Vladislav Kushnirenko, who founded the Youth Organisation for the Study of Juche, said that the North Korean consul in the city, Lee Sen Il, had supported the founding of the group, the aim of which was to further develop bilateral relations between North Korea and Russia.
Kushnirenko said that the group had already organised three events for schoolchildren, including one where pupils discussed the first volume of With the Century, the autobiography of North Korea’s founder Kim Il Sung, who created the Juche ideology.
Variously described as a quasi-religion, a deviation from Marxism-Leninism, and both a fascist and nationalist ideology, Juche emerged as a doctrine distinct from other communist ideologies in the 1970s as the personality cult of dictator Kim Il Sung reached extraordinary heights.

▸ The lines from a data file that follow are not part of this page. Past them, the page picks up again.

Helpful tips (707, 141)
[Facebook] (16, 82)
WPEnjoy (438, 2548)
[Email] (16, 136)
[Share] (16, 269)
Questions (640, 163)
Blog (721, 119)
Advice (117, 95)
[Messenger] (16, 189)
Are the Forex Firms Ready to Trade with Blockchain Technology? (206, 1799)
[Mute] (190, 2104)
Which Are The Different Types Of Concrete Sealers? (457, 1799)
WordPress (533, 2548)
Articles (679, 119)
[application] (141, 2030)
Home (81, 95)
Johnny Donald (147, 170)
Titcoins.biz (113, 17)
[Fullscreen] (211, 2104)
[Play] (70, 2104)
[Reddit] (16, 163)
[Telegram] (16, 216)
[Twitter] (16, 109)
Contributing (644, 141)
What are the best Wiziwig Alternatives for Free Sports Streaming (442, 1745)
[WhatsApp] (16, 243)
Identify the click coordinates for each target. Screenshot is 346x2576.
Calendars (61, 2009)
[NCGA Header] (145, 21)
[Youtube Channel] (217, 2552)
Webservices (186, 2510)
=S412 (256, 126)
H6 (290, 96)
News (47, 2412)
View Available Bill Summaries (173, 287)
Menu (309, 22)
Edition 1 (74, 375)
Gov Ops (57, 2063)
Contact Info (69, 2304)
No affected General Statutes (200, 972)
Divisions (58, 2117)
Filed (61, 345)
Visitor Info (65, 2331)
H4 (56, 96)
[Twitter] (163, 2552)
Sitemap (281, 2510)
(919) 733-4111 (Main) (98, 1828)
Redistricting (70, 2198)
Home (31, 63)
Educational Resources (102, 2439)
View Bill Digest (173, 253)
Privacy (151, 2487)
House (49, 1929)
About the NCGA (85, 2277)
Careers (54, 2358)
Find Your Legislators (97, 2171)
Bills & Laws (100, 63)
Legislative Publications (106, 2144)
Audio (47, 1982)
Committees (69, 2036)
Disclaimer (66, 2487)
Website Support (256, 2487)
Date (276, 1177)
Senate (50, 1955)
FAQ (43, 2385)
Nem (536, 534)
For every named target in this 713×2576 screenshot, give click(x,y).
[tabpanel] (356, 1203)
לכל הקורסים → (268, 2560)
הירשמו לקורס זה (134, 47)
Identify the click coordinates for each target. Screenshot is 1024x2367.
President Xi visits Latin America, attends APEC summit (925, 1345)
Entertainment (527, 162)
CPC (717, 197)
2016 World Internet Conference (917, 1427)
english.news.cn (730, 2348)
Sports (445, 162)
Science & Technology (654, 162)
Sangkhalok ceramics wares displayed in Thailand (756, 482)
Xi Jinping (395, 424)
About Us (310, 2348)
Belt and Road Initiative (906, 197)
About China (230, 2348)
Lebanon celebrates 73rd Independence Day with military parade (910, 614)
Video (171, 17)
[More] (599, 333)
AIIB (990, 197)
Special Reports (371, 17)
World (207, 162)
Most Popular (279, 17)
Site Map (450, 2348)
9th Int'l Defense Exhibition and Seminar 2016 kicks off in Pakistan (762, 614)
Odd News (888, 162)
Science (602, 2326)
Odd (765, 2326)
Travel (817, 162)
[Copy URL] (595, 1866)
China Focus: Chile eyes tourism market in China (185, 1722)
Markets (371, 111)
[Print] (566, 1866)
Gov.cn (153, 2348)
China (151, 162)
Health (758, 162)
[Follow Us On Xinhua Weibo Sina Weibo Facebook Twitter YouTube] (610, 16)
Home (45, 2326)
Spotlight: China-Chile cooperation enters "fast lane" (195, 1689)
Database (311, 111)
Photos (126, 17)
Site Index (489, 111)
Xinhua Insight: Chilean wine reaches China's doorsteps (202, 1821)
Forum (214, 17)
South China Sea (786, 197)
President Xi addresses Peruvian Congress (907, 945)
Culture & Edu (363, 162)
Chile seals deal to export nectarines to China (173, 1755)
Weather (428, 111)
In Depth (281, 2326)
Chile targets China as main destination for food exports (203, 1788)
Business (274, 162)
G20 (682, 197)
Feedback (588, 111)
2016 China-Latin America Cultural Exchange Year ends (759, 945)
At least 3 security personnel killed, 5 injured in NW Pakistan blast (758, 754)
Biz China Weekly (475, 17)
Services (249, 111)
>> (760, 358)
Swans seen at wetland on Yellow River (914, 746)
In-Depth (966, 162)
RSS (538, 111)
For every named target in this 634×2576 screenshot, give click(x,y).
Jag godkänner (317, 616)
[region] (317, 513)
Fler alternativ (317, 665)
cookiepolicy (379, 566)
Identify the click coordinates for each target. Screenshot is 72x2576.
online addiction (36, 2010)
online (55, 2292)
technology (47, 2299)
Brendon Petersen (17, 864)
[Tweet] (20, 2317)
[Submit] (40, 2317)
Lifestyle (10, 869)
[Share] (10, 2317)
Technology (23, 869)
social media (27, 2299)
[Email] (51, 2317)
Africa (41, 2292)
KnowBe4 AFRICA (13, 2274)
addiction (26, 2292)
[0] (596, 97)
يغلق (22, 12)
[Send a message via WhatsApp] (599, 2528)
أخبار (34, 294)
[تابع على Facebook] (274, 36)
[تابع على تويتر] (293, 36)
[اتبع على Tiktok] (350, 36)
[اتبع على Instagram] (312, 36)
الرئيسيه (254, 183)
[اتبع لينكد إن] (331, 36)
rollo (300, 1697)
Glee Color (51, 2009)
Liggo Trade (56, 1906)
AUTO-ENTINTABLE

Among the research projects the group plans to undertake, according to Kushnirenko, are ones on the North Korean Air Force, the revival of Japanese militarism as a threat to Russia and North Korea, and the defeat of the United States at the Battle of Taejon in 1950.
“I’m trying to make the greatest contribution I can to strengthening relations between Russia and North Korea. The stronger the alliance between Moscow and Pyongyang, the closer the collapse of American imperialism will be,” Kushnirenko said.
In signs of ever-warming relations between Moscow and Pyongyang, Russia’s lower house of parliament, the State Duma, voted on 24 October to ratify a defence pact with North Korea that provides for “mutual assistance” if either country comes under attack.
NATO Secretary General Mark Rutte confirmed on Monday that North Korean troops had been deployed to Russia’s southwestern Kursk region, the first time North Korean soldiers have taken part in military operations outside their country.
Ukraine’s military intelligence chief Kyrylo Budanov told American news outlet The War Zone last week that 11,000 North Korean infantry troops were undergoing training in Russia’s Far East ahead of deployment to Ukraine, while South Korean intelligence reported on 18 October that Pyongyang planned to send up to 12,000 troops to bolster the Russian military in Ukraine.